Probably the best known deprivation index is the Human Poverty Index (HPI), which has been published at the country level by the United Nations Development Program (UNDP) since 1997. The UNDP calculates the HPI differently for developing countries and highincome nations. The Human Poverty Index for rich countries, known as the HPI-2, is the weighted average of four variables: the percentage of the population not surviving to age 60, the level of functional illiteracy among adults in the country, the percentage of people living below the income poverty line defined as 50 percent of the median adjusted disposable household income, and the rate of long-term unemployment exceeding one year in duration.

The Human Poverty Index for developing countries, HPI-1, is the weighted average of three variables: the probability of a person not surviving to age 40, the adult illiteracy rate, and the combined percentage of the population without access to safe water and the prevalence of underweight children. Both the HPI-1 and HPI2 are weighted in such a manner as to place a greater emphasis on the components in which there is the highest level of deprivation.

The New Zealand Index of Deprivation measures poverty in regions of the country by combining the percentages of people who receive a means-tested benefit, are unemployed, have an income below a set threshold, have no access to a telephone, have no access to a car, live in a single-parent family, have no job qualifications; do not live in their own home, and live in a household below a designated bedroom occupancy threshold.
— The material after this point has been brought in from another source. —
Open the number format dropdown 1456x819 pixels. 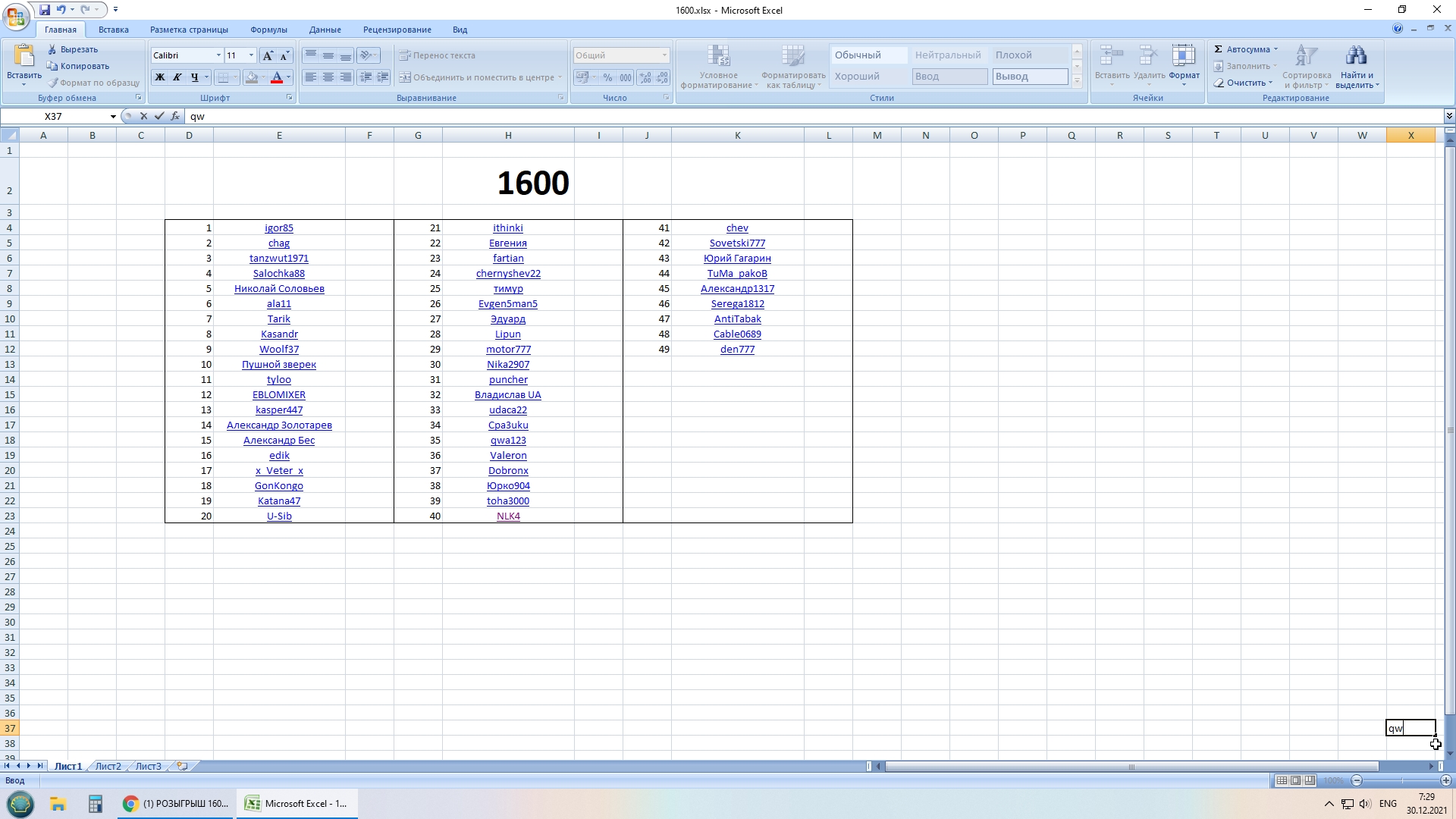tap(664, 55)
The Index of Multiple Deprivation measures poverty in the United Kingdom using multiple indicators within seven broad domains: income deprivation; employment deprivation; health deprivation and disability; education, skills, and training deprivation; barriers to housing and services; living environment deprivation; and crime.

The State University of New York Social Deprivation Index, which is calculated for most metropolitan areas in the United States, combines the poverty rate, per capita income, percentage of population aged 5 and older speaking a foreign language at home and reporting that they speak English “not well” or “not at all,” unemployment rate, percentage of population 25 and older with no high school diploma, and the violent crime rate per 100,000 population.

As might be predicted, the primary criticism of any deprivation index is the choice of variables used to calculate the index as well as the weights placed on each of the variables. In addition, as with most national or regional measures of poverty, a relatively low overall deprivation index can disguise pockets of extreme poverty within certain geographical areas or ethnic groups.